Wheat acreage in Texas and Oklahoma will be up from last year, according to estimates from Extension personnel in both states.
“In Texas, we’ll see acreage expansion this year just because last year was so bad. My anticipation is that we’re going to see more wheat acreage this year across all the Plains states. A 5 percent to 15 percent increase is projected, but I think the number won’t be as low as five or near as high as 15,” says Mark Waller, an economist with Texas Cooperative Extension in College Station.
While wheat prices are higher than they have been in recent years, corn prices are also high. That is another variable that could affect wheat acreage, according to Waller.
“With fertilizer looking like it might not be as expensive this year, too, producers might consider a higher-input crop such as corn instead of wheat,” he says.
Jeff Edwards, a small grains specialist with Oklahoma Cooperative Extension Service, estimates Oklahoma acreage will be up from last year, perhaps 5 percent in central Oklahoma and as much as 20 percent in the Panhandle. As always, he cautions that weather will have an affect on the final numbers. Oklahoma Cooperative Extension Service economist Kim Anderson confirms there were 5.7 million planted acres last year, and estimates 6 million acres will be planted this year.
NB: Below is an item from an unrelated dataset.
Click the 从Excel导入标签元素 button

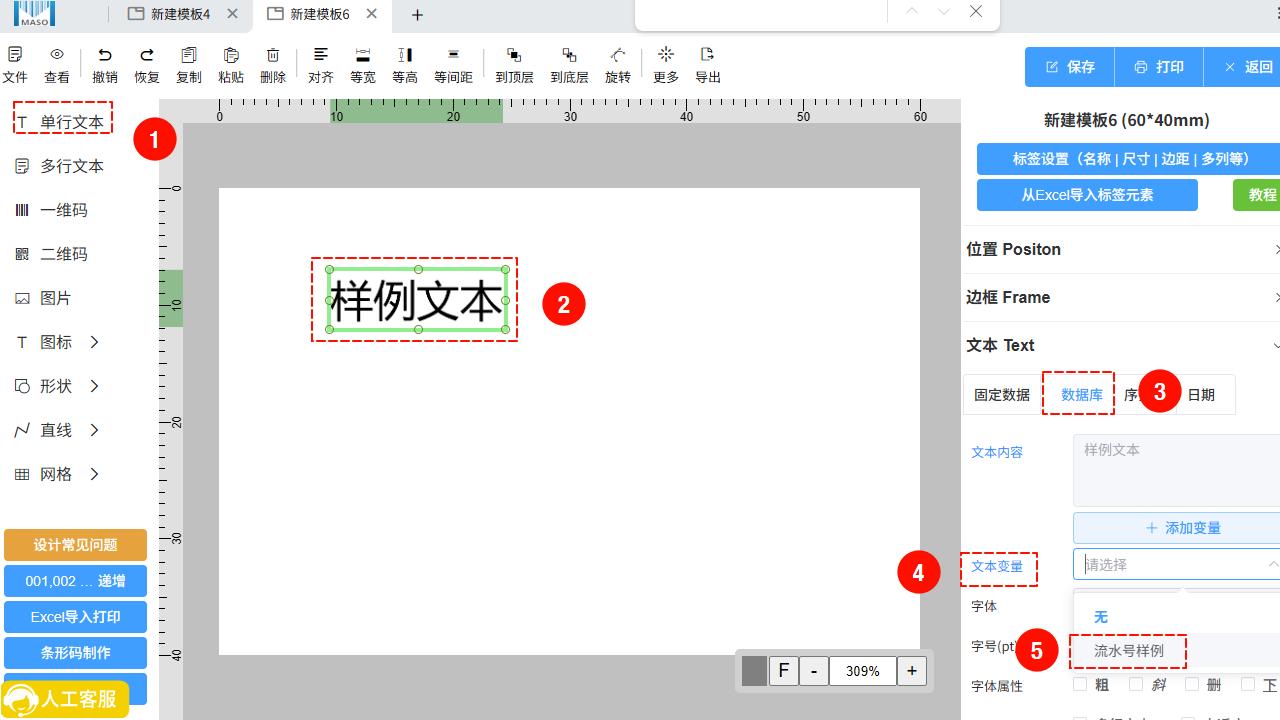[1087, 195]
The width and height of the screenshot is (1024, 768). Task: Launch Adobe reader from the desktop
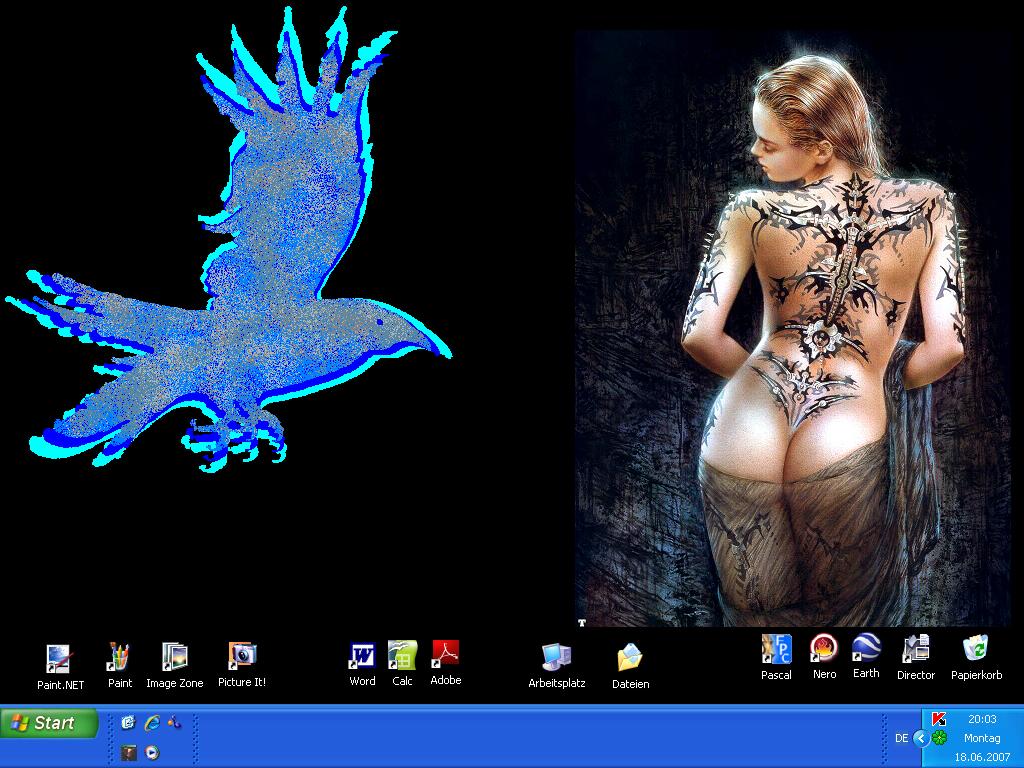pyautogui.click(x=445, y=655)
Oklahoma is presently struggling with wheat pasture due to unseasonably warm, dry and windy weather. Extension specialists feel fall wheat production for grazing will be minimal. Oklahoma wheat is 64 percent planted and 34 percent emerged; five-year averages show 75 percent planted and 50 percent emerged by Oct. 10.
Brent Bean, Texas Cooperative Extension agronomist in Amarillo, says producers in the Texas Panhandle don’t seem to by facing similar issues.
“We had very good moisture for the month of August and the early part of September. Plus, the early part of September was actually fairly cool,” he says. “We are now getting on the dry side again, but overall we are in pretty good shape.”
As of Oct. 10, Texas wheat was 67 percent planted and 40 percent emerged, versus last year when it was 58 percent planted and 28 percent emerged. Texas’ five-year average for Oct. 10 is 66 percent planted and 38 percent emerged.